ReMemR1: Look Back to Reason Forward

Abstract

Large language models face challenges in long-context question answering, where key evidence of a query may be dispersed across millions of tokens. Existing works equip large language models with a memory buffer that is dynamically updated via a linear document scan, also known as the "memorize while reading" methods. While this approach scales efficiently, it suffers from pruning of latent evidence, information loss through overwriting, and sparse reinforcement learning signals. To tackle these challenges, we present ReMemR1, which integrates the mechanism of memory retrieval into the memory update process, enabling the agent to selectively callback historical memories for non-linear reasoning. To further strengthen training, we propose a multi-level reward design, which combines final-answer rewards with dense, step-level signals that guide effective memory use. Together, these contributions mitigate information degradation, improve supervision, and support complex multi-hop reasoning. Extensive experiments demonstrate that ReMemR1 significantly outperforms state-of-the-art baselines on long-context question answering while incurring negligible computational overhead.

Motivation

Current memory-augmented approaches for long-context QA face key limitations:

Progressive information loss: "Memorize while reading" paradigms perform a single linear scan over the document, progressively overwriting memory. This causes important evidence to be pruned, especially when key information is scattered far apart in the context.
Sparse RL signals: Existing RL-based methods rely solely on outcome-level rewards (final-answer correctness), which provide sparse and delayed feedback. This makes it difficult for the model to learn effective memory update and retrieval strategies at each step.

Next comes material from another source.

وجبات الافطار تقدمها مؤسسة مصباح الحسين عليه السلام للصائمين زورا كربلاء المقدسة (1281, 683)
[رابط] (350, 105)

ReMemR1 addresses both challenges with: (1) a callback mechanism that enables non-linear memory revisiting over past details, and (2) a multi-level reward design combining outcome rewards with dense step-level supervision.

Method

Memory Update with Callback

Unlike conventional memory agents that use a restrictive state where each memory update only depends on the current context and previous memory, ReMemR1 augments the state representation with a callback query. At each time step, the agent:

Updates memory: Generates a new memory state by integrating the current document chunk with the previous memory.
Generates callback query: Produces a query to retrieve relevant information from the full memory history.
Retrieves and integrates: Uses the callback query to fetch past memories, enabling non-linear access to previously processed information.

This mechanism enables the agent to selectively revisit historical memories, preventing information loss from linear overwriting.

History-Augmented State Transition

(Left) Conventional memory agents use a restrictive state s_t = m_t, where the next memory only depends on the current context and memory. (Right) Our method represents states as s_t = (m_t, q_t), where the agent generates a callback query to retrieve relevant information from its entire memory history, enabling non-linear reasoning paths.

Multi-Level Reward Design

ReMemR1 employs a multi-level reward design that combines:

Outcome rewards: Measure the correctness of the final answer at terminal states.
State rewards: Provide dense, step-level signals that guide effective memory use at each intermediate step.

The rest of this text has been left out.